Loving our enemies looks like feeding the hungry. Loving our enemies looks like clothing the naked. Loving our enemies looks like creating space so all are not only welcomed but regarded as an equal. 

 

Loving our enemies looks like creating gender neutral bathrooms, so all may have a safe space to take care of bodily functions. Loving our enemies looks like being creative in design so that everything is accessible to a variety of needs. Loving our enemies looks like providing translation before someone asks for it. Loving our enemies looks like showing up for others even when we don’t understand. 

 

Loving our enemies is not exempt from being mad, exempt from shedding tears, exempt from pain and hurts. But loving our enemies forces us to live into the love we first experienced, the love that brings us back to this place week after week, yearning to be filled. 

 

Loving our enemies is the same as loving our neighbors. Loving our enemies is the same as loving ourselves. Loving our enemies is the same as how God loves us. 

 

We are being called, today, tomorrow, every day, in every moment, to lead with love. To invite others to hold firm in their identity as beloved children of God, who deserve to be fed, to be clothed, to be safe and to be loved. We are being called in this time and space to live into our faith, to trust the promises that a new kingdom is coming, one where love is louder than anything else in the world. 

 

Hear the words from our gospel again, this time from the Message translation:

“I tell you, love your enemies. Help and give without expecting a return. You’ll never – I promise – regret it. Live out this God-created identity the way our God lives toward us, generously and graciously, even when we’re at our worst. Our God is kind; you be kind.”
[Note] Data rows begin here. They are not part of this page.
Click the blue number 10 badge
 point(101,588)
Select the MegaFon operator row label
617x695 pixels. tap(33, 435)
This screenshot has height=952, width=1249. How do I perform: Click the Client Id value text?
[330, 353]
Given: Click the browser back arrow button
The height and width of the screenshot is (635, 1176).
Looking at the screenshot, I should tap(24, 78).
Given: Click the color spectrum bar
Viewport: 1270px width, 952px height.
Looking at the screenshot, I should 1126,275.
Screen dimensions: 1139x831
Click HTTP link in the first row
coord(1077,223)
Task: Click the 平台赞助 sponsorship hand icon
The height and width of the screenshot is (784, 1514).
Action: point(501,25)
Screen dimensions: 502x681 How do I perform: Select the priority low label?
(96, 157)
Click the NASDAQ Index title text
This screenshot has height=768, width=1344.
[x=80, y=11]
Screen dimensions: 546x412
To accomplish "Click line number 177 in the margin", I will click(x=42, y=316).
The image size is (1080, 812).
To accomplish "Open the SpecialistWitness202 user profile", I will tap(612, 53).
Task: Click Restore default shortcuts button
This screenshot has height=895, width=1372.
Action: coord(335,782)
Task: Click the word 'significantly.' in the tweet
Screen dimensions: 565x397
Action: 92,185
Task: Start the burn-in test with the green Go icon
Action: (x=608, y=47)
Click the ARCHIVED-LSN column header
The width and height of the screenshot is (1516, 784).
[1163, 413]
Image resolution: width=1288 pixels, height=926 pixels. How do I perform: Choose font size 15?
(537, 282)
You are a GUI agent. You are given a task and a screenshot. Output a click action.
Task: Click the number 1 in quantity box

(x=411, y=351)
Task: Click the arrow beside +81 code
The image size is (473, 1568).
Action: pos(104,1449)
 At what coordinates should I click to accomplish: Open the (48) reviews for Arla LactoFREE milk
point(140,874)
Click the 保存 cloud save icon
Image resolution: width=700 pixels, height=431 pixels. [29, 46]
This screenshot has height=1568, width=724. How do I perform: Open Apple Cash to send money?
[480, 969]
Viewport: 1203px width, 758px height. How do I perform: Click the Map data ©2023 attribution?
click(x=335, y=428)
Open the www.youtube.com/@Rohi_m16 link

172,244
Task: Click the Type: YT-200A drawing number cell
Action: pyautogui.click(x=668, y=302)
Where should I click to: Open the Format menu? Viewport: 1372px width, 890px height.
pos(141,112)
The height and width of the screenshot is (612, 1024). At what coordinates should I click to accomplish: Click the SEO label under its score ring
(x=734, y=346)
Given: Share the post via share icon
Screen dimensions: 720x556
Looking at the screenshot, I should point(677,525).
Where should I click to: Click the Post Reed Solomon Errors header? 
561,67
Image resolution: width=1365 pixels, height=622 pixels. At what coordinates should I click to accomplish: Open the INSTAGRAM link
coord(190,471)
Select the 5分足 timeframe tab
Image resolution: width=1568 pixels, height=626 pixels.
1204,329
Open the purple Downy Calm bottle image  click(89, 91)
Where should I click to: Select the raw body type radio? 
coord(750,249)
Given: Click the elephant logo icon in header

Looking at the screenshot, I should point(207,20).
These are the words promise, these are words of our calling that invites us into something bigger than ourselves. Even when we are tired, even when we are hurting, and want to so badly respond with hate, we are being called, invited to be kind, to love generously and graciously. We never know what might come of it when we decide to love our enemies. We never might know what difference our love makes in someone else’ world but we know what it does to us. 

 

Each day, in every moment, I invite you to pause, to trust in the waters of baptism and the body and blood we share. I invite you to choose love, love for yourself and love for your enemy. Amen.